LA SCONFITTA.
La solitudine del campione e il peso leggero della sconfitta
Editoriale di Luigi Palamara
C’è un momento, nell’esistenza di ogni uomo, in cui il rumore del mondo si spegne. Un momento in cui si resta soli con se stessi, nudi davanti alla propria coscienza. È accaduto a Jannik Sinner, nella pancia dello stadio di Parigi, dopo la finale. Venti minuti. Da solo, seduto nello spogliatoio, come un ragazzo che ha appena conosciuto l’amaro del limite. Nessuno scatto, nessuna dichiarazione. Solo silenzio.
Eppure in quel silenzio non c’era disfatta. C’era, anzi, il germe maturo della grandezza. I suoi compagni lo hanno abbracciato, sì, ma era chiaro che lui stesse già facendo un passo avanti. Perché perdere, per chi sa vedere, non è il contrario di vincere. È il suo completamento.

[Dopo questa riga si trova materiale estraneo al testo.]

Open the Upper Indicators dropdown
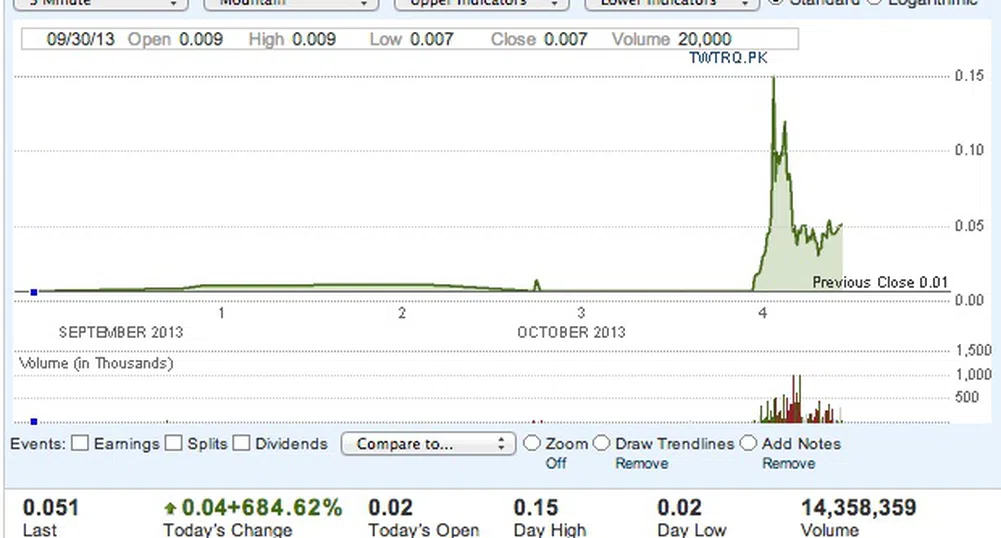tap(479, 3)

Sinner ha capito qualcosa che molti atleti, e ancor più molti uomini, non comprendono mai: che la vita reale è un campo più vasto del centrale del Roland Garros. Che un rovescio sbagliato non pesa quanto una parola non detta a chi si ama. Che il tennis, come tutte le passioni totalizzanti, può bruciare e illuminare, ma non deve mai consumare l’anima.

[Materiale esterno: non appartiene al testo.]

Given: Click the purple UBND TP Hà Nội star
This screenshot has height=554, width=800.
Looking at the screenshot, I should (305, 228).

Sinner è “un ragazzo d’altri tempi, con il fisico d’oggi e il cuore di sempre”. Ho visto in quel silenzio una rinascita emotiva, la scoperta del limite come forza interiore. In realtà, Jannik è semplicemente un uomo che ha imparato a mettere la sconfitta nella sua giusta misura: non come un macigno, ma come un sasso nel fiume, destinato a essere levigato, superato, dimenticato.
Ecco allora perché quella partita non è finita, ma neppure lo ha segnato. Perché quando si è uomini prima che atleti, e persone prima che personaggi, ogni sconfitta è solo l’altra faccia della libertà.